Saint John Henry Newman was one of the most prominent converts to Roman Catholicism from Anglicanism, of the 19th century and was subsequently canonised  by Pope Francis on Sunday 13th October 2019.  There is a direct historical connection between John Henry Newman and our parish, as he was a close friend of William Monsell Lord Emly from their Oxford days, staying at Monsell’s Tervoe House, near Ballybrown, for a short period in August 1852.  The altar upon which it is believed Cardinal Newman celebrated Mass in Tervoe House was donated by the Monsell family to Saint Joseph’s Church in Ballybrown and is now part of a shrine erected to Saint John Henry in that church.  John Henry Newman was the founder of University College Dublin, first known as the Catholic University of Ireland and later UCD.

John Henry Newman was born on 21st February 1801 and was brought up in the Anglican Church of England.  He was already an esteemed Anglican theologian when he founded the Oxford Movement to return the Church of England to its Catholic roots, before ultimately converting to the Catholic faith.  He was ordained for ministry in the Anglican Church but in 1845 left the Church of England to be received into the Roman Catholic Church.  He was soon ordained as a priest and continued as an influential religious figure based in Birmingham.  Newman’s conversion to the Catholic faith was controversial in England, and resulted in his losing many friends, including his own sister who never spoke to him again.
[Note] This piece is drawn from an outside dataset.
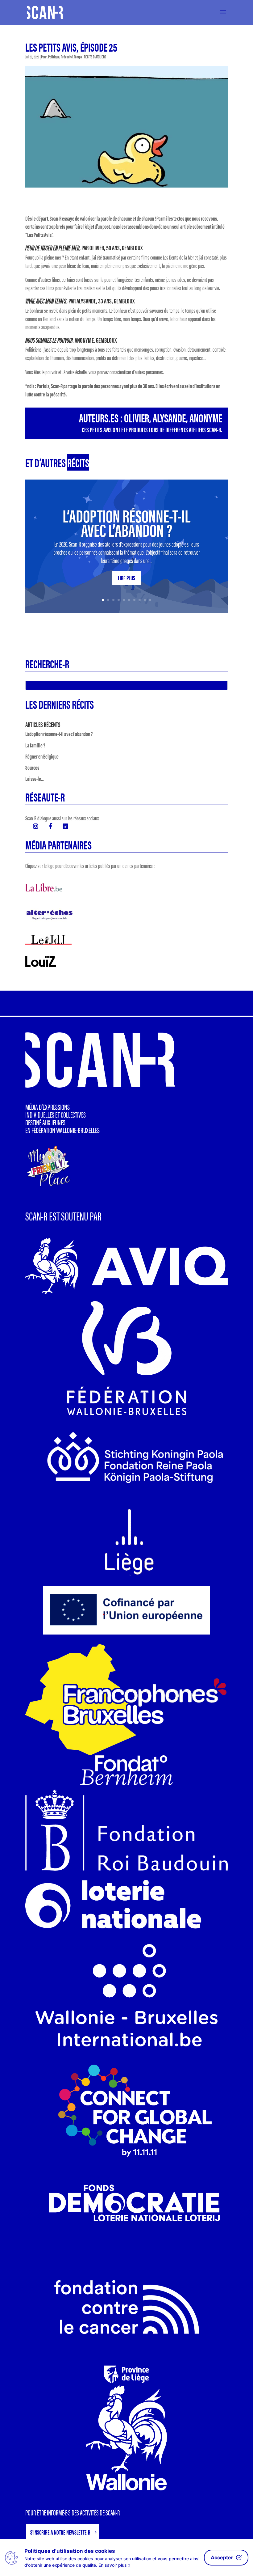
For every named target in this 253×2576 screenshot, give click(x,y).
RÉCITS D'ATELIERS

In 1849 he founded the Birmingham Oratory, a religious community of the Congregation of Saint Philip Neri, the first house of that congregation in England.

In 1852 during a visit to Ireland, Newman spent several days at Tervoe House, the home of his friend William Monsell.

John Henry Newman was renowned as a brilliant thinker and in 1879 was created a cardinal by Pope Leo XIII.  Newman died at the Birmingham Oratory on 11th August 1890, aged 89 years.